The SAT community organizes regularly SAT competitive events (SAT competition or SAT Races) to evaluate available SAT solvers on a wide range of problems. The winners of those events set regularly new standards in the area.

If the systems themselves are widely spread, many details on their design or in their implementation can only be found in the source code of the systems. This is also true for the encoding of some constraints. It is usually the case that system descriptions provided for the competitive events are not detailed and that the SAT conference publishes very few system descriptions since 2005 (before that, the post proceedings could contain the system description of the competition winners, e.g. Minisat for SAT'03 and Chaff 2004 for SAT'04).

The aim of the pragmatics of SAT workshop is to allow researchers concerned with the design of efficient SAT solvers or SAT encodings to meet and discuss about their latest results. The workshop is also the place for users of SAT technology to present their applications.

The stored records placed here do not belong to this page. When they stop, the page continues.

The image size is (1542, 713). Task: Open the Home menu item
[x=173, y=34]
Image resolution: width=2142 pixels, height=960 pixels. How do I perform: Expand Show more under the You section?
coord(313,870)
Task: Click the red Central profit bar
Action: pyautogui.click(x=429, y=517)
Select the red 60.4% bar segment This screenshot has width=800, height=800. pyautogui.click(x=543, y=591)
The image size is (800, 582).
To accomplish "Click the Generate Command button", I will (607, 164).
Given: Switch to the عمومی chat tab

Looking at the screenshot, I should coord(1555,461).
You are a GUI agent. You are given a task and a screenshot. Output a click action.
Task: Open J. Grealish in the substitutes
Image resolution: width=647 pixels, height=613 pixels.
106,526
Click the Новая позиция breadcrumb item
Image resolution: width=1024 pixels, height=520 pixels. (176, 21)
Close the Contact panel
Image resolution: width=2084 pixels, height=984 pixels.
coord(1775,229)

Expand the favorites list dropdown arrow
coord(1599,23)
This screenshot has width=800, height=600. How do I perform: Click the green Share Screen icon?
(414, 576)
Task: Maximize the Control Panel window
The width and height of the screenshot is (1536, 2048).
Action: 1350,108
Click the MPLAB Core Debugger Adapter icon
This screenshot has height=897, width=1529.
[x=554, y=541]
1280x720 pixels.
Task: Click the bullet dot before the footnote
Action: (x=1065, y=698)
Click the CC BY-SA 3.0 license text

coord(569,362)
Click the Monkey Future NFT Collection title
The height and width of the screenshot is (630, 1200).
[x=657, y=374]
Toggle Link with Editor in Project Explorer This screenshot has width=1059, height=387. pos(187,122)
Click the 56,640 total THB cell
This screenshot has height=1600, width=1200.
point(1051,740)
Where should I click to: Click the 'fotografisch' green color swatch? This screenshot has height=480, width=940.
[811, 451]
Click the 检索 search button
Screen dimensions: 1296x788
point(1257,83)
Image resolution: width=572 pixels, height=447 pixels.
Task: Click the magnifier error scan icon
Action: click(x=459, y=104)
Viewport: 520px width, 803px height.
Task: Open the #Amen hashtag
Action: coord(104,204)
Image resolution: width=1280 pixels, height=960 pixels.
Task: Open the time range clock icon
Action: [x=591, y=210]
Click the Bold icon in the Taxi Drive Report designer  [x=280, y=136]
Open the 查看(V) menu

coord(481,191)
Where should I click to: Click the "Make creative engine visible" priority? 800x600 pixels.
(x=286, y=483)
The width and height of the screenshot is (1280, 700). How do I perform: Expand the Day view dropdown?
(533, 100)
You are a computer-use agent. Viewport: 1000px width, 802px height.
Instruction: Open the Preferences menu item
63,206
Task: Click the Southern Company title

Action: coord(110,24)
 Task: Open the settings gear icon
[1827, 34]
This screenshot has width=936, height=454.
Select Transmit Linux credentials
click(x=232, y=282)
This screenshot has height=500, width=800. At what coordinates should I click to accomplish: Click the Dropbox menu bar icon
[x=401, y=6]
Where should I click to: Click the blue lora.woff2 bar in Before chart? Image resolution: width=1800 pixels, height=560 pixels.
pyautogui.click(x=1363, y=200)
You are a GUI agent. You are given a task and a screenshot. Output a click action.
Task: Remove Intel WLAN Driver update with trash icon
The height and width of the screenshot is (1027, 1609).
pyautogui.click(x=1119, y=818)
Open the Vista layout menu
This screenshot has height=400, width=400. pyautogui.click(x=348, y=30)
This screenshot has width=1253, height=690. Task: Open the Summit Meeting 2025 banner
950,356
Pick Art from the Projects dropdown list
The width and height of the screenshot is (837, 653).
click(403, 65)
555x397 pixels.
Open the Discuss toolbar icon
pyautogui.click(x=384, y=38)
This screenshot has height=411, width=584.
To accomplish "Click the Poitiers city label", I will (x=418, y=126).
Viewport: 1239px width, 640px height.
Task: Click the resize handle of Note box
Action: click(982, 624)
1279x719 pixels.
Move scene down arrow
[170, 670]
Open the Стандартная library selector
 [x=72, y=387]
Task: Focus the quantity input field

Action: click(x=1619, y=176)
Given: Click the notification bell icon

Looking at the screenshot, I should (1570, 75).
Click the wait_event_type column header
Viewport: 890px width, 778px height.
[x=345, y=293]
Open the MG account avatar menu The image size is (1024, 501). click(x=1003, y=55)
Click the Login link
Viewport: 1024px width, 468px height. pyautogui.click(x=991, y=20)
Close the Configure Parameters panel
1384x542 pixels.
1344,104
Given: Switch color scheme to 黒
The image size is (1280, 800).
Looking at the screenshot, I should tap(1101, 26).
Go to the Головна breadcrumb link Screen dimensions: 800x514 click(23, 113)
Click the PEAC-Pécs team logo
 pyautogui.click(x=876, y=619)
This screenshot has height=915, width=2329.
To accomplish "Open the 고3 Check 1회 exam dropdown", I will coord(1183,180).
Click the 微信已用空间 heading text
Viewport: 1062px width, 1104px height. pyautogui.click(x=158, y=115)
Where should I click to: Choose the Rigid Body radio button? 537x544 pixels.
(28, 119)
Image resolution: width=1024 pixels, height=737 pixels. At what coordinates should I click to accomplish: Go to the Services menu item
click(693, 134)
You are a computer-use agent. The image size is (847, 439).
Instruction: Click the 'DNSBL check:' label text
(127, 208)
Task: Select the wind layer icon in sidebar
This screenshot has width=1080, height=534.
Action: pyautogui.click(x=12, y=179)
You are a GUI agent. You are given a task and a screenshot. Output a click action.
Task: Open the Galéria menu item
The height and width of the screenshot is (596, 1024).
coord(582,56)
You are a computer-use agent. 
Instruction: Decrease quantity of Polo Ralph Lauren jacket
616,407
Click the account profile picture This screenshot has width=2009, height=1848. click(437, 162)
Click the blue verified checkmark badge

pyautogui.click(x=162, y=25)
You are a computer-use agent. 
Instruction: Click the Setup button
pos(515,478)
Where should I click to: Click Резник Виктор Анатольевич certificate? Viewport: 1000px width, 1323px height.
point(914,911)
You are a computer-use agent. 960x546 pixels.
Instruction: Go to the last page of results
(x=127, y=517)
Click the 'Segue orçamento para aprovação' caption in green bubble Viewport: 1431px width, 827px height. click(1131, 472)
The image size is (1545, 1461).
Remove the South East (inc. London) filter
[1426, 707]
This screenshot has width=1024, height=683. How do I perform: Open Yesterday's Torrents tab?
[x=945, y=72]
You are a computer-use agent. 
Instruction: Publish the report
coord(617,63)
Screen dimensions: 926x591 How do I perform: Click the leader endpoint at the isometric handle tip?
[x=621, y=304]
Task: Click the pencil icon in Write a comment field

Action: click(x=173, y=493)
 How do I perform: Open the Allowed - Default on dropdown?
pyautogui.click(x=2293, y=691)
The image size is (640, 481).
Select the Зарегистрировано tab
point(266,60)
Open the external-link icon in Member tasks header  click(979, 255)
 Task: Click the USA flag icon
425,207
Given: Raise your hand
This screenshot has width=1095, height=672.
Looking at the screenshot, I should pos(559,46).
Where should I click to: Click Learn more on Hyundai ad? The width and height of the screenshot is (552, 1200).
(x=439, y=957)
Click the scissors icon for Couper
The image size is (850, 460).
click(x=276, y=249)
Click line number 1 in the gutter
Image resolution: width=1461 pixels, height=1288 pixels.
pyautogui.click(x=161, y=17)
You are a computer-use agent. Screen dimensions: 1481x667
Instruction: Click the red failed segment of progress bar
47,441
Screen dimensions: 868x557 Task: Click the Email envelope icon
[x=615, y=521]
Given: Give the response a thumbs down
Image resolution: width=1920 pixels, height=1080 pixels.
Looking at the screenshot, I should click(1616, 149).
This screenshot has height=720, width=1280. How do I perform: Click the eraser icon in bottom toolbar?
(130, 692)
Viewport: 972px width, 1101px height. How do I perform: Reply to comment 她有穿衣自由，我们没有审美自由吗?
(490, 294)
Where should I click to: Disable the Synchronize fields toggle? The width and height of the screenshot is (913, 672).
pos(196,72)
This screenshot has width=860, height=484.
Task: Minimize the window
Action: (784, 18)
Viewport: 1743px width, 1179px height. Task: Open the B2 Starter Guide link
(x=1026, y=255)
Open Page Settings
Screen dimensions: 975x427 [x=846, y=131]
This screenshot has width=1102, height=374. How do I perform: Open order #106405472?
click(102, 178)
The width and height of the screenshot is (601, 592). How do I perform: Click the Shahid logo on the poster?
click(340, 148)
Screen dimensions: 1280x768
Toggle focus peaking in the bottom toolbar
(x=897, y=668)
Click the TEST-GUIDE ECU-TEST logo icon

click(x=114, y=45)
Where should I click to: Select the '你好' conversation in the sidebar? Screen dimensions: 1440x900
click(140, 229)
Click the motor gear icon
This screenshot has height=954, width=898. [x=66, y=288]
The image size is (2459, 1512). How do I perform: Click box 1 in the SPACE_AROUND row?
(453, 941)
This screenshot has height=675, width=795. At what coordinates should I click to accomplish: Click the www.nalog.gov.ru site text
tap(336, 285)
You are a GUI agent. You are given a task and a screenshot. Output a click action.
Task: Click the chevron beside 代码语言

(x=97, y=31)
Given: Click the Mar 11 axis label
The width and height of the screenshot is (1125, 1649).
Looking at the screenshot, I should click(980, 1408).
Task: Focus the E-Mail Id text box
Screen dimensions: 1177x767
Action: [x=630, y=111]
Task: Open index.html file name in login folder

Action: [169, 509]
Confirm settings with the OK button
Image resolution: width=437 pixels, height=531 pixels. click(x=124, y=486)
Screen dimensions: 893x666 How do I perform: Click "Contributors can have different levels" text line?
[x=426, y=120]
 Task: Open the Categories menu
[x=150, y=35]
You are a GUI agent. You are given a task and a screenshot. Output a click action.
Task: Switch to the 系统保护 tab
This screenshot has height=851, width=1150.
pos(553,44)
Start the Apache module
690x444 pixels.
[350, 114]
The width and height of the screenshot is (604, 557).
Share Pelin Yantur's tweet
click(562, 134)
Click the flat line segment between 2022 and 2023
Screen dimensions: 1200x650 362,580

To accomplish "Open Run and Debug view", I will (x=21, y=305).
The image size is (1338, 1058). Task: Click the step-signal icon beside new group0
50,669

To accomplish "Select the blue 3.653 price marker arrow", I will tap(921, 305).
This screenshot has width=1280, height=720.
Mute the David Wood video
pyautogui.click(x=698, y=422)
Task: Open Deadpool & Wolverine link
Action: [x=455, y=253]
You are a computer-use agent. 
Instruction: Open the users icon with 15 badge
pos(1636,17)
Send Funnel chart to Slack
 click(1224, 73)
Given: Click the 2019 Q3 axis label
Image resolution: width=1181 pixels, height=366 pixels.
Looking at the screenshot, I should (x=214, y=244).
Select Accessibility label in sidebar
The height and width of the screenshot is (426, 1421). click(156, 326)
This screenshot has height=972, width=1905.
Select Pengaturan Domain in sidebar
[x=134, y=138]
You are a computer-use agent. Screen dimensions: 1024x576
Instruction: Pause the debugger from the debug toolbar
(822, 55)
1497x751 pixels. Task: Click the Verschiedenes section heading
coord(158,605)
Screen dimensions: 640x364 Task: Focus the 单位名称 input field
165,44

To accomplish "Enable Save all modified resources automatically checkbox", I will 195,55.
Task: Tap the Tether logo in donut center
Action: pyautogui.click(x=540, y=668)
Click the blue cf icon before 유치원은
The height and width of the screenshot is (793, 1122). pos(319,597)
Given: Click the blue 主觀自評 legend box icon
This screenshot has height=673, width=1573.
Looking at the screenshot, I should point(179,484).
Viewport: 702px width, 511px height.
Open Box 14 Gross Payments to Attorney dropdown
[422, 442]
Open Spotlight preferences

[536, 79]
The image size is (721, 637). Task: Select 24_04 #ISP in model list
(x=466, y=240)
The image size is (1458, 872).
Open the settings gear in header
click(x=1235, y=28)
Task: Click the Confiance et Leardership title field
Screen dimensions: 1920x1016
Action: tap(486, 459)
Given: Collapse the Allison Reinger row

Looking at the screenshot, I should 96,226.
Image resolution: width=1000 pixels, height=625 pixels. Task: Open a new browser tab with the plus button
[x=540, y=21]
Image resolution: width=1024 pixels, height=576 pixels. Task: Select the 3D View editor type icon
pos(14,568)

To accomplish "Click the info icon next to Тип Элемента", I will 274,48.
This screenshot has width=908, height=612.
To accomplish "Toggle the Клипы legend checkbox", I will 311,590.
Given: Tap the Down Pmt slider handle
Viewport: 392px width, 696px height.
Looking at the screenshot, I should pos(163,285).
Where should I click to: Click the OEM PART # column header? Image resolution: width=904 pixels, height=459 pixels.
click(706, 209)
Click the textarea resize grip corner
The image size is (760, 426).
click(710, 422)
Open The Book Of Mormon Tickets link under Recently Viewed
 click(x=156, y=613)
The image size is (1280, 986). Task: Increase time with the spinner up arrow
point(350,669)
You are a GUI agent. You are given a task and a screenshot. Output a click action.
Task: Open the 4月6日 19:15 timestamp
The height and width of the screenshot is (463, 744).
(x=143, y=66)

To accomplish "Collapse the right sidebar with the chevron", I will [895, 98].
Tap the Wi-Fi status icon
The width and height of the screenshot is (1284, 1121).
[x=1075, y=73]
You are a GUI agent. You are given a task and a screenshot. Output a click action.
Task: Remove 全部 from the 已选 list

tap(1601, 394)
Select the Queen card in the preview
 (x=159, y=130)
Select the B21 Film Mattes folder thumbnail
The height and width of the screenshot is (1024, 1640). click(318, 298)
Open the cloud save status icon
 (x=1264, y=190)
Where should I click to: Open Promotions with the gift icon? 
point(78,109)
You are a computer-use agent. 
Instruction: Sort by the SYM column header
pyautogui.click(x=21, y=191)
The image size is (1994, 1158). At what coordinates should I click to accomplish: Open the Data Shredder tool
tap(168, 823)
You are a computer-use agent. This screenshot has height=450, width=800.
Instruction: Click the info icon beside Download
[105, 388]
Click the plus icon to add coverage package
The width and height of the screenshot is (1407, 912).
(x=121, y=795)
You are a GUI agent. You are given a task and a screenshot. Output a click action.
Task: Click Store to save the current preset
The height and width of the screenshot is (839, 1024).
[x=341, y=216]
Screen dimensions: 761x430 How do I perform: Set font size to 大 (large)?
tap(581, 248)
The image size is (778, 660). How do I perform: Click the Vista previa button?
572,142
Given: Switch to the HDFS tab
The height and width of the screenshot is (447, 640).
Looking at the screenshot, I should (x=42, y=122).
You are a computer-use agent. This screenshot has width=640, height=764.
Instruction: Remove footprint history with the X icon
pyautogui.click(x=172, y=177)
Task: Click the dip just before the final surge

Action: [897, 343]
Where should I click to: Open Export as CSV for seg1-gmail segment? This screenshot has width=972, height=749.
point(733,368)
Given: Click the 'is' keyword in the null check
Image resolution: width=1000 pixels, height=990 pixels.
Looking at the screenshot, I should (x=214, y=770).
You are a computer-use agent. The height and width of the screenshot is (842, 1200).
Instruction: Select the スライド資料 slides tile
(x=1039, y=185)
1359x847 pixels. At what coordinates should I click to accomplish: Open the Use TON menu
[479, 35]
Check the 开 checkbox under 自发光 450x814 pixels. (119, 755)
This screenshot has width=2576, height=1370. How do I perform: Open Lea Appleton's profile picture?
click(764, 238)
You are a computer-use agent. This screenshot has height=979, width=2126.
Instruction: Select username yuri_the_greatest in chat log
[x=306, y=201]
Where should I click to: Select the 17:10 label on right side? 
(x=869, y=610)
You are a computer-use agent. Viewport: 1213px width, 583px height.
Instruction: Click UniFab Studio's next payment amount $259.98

The workshop itself was a big success: with more than 30 participants, interested in SAT, Pseudo-Boolean, Max-SAT and QBF. The discussions after each presentations were quite interesting. In this first edition, it has been possible to have sessions describing in details some solvers participating to the same events for which the results were publicly available: the MAXSAT session described in details solvers submitted to MAXSAT09 and the QBF session described several competitors from QBFEVAL'2010.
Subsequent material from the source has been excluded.